正式タイトルは「新・幕末史 グローバル・ヒストリー 「第1集 幕府vs列強 全面戦争の危機」」。長いですね。
知られざる史実を人物と兵器中心に語る
一昨年やったNHKスペシャル「戦国」と同様に、近年の発掘資料などをもとにした、日本国内と海外をつなぐ史実を描くシリーズ。有名どころよりはちょっとマイナーな重要人物を、大河ドラマ並みに凝った再現ドラマで描き、また、当時の兵器類の威力実験などで、それらが時代をどう動かしたか語るドキュメンタリーです。
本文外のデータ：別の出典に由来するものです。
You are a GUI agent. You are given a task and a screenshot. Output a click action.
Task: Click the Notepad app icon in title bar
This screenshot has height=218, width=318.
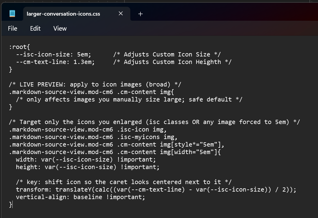12,14
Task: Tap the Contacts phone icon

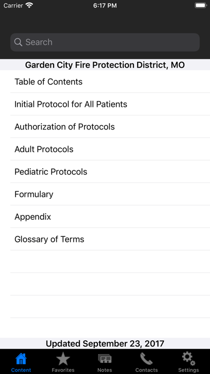Action: point(146,359)
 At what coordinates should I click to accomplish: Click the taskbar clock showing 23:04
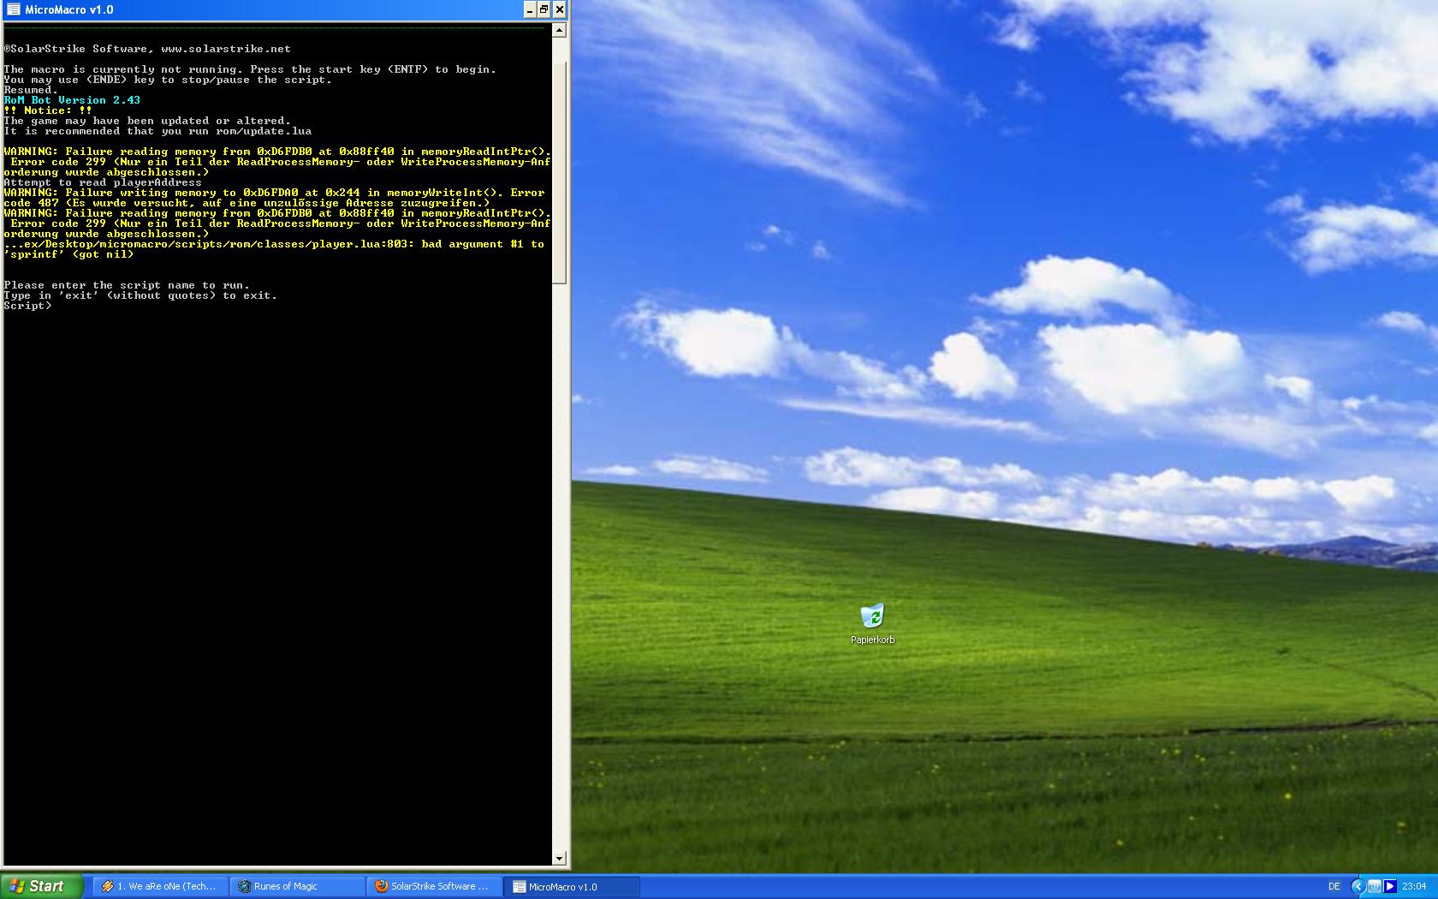coord(1415,886)
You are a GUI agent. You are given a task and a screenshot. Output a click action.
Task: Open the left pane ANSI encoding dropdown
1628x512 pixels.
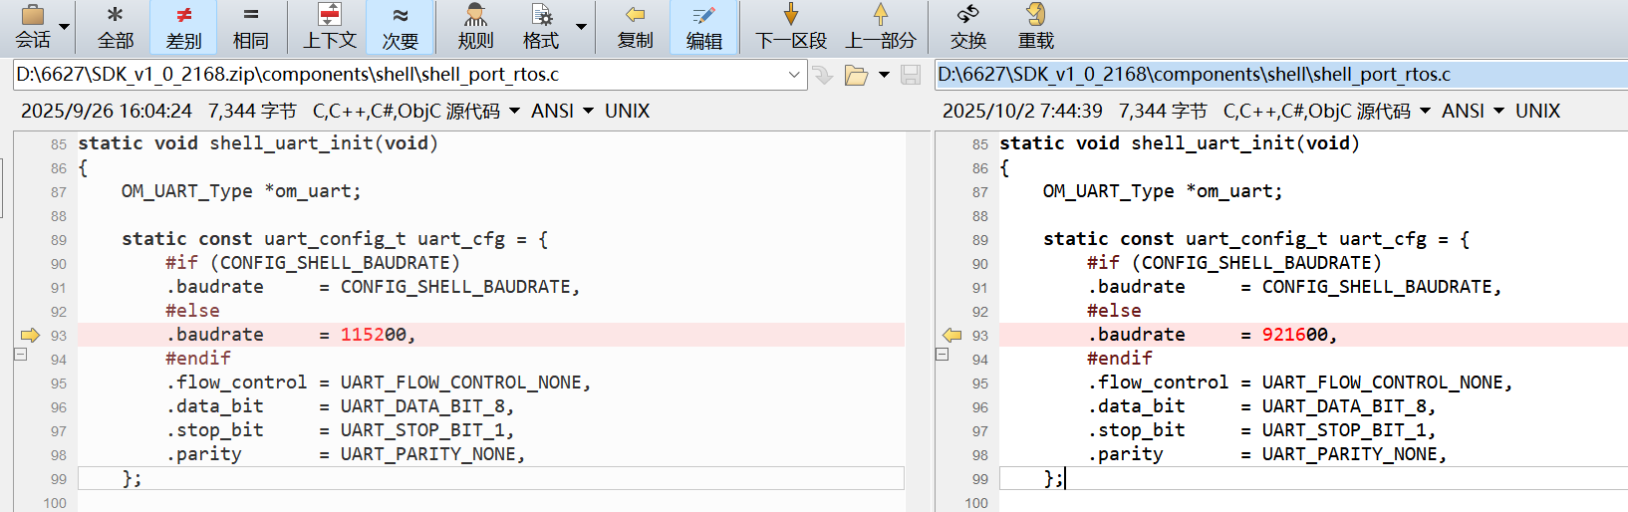pyautogui.click(x=562, y=111)
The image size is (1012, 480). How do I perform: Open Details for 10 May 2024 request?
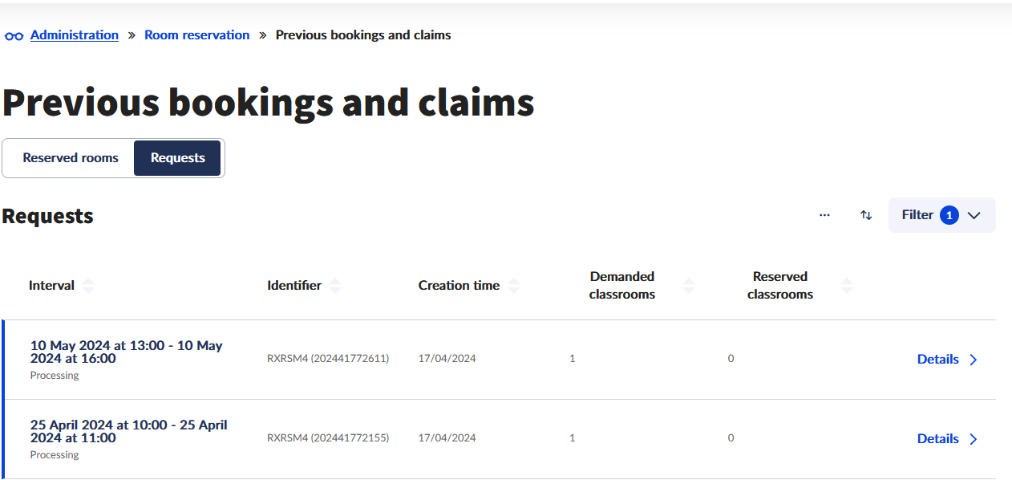coord(937,360)
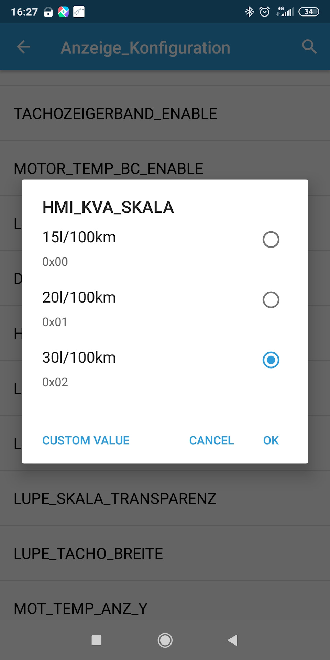This screenshot has width=330, height=660.
Task: Tap the Android home circle button
Action: [x=165, y=640]
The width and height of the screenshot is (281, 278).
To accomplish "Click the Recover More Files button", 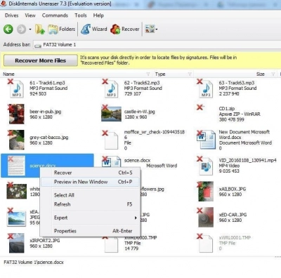I will point(41,60).
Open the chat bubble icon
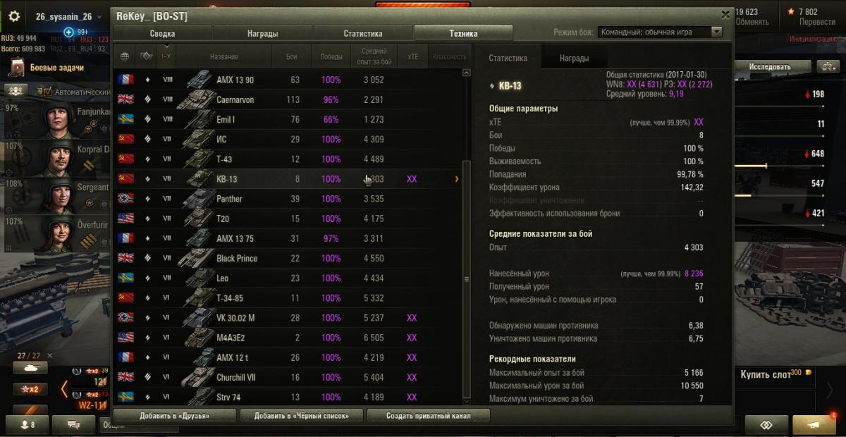Image resolution: width=846 pixels, height=437 pixels. click(x=73, y=424)
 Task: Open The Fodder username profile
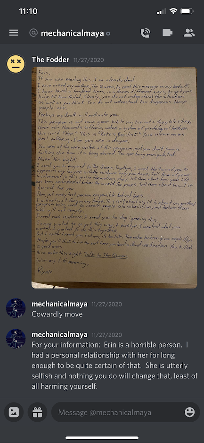[x=50, y=60]
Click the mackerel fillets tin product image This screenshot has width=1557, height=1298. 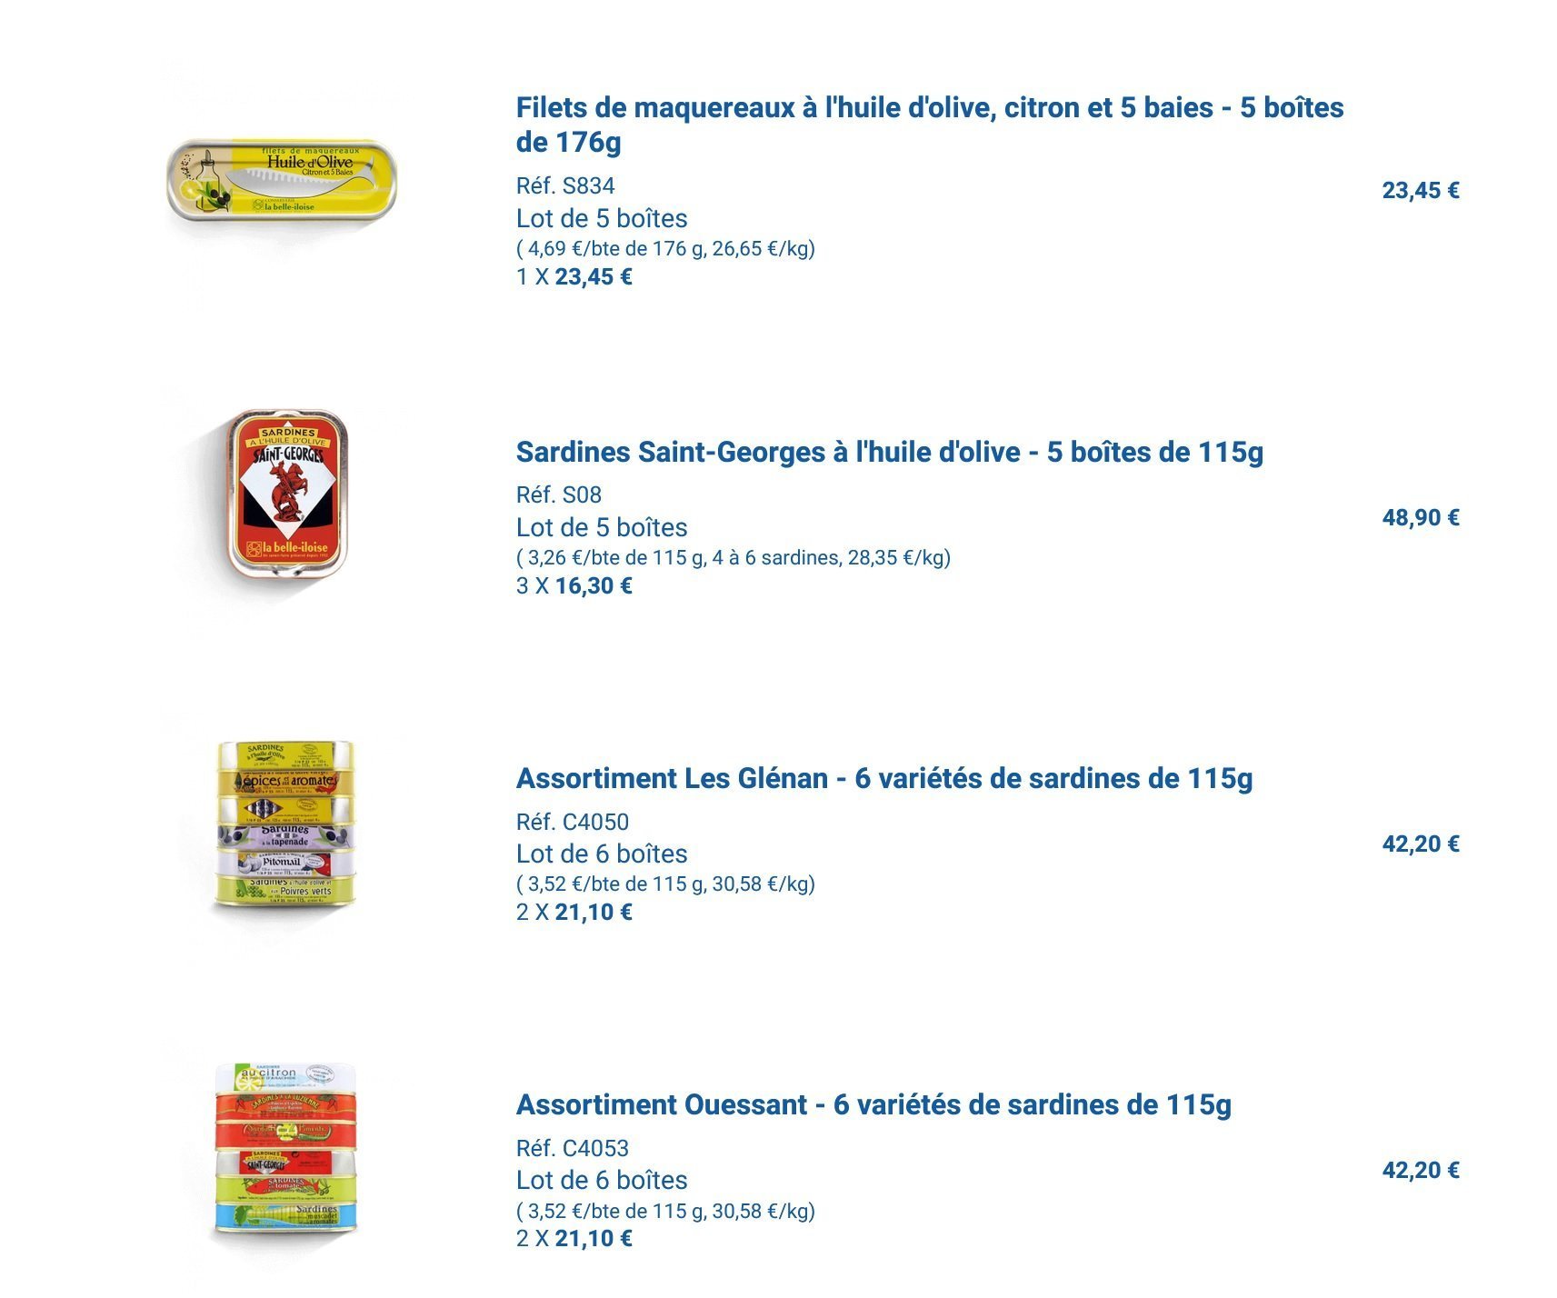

今回扱われるのは前回の「戦国」から250年飛んだ「幕末」。
あらすじを書こうとしたんですが、複雑で私の頭がついていけませんので下記の公式のあらすじを参考にしてください。
新・幕末史 第1集 幕府vs列強 全面戦争の危機 - NHKスペシャル - NHK
それにしても一昨年の戦国時代と今年の幕末、対(つい)として、この企画作られたんでしょうか……。
国内は内戦群雄割拠状態だったものの、欧州の覇権国と互角か、やや有利に渡り合えていた戦国時代に対し、今回は太平が続き、やっとひとつの国になっていたところを、圧倒的に性能の上がった銃砲器類を持つ欧米に翻弄され、ついには内戦状態に陥った幕末。
対照的ですね。
日本への攻撃も考えていたイギリス
そして、強調していた「知られざる史実」ですが、関ヶ原の戦いから幕末までを書いた『風雲児たち』という漫画の読者様によると、以前から「知ってる人は知ってる」史実だったそうです。
既出の説ではあるとのことですが、それでも評価するとのこと。↓
(余談ですが、この番組の存在を知れたのもgryphonさんのブログでの告知があったお陰です。本当にありがとうございます。)
- ロシアの対馬占領
- イギリスの日本攻撃計画
- 通貨のレートに関する駆け引き
が、この漫画と一致する(無論それに対する見解に違いはあるようですが)とのことです。でも、それに関する史料がここにある、という形で一番元となる史料(古文書)の実物を見せてくことができるのが、NHKの強みなんですよね。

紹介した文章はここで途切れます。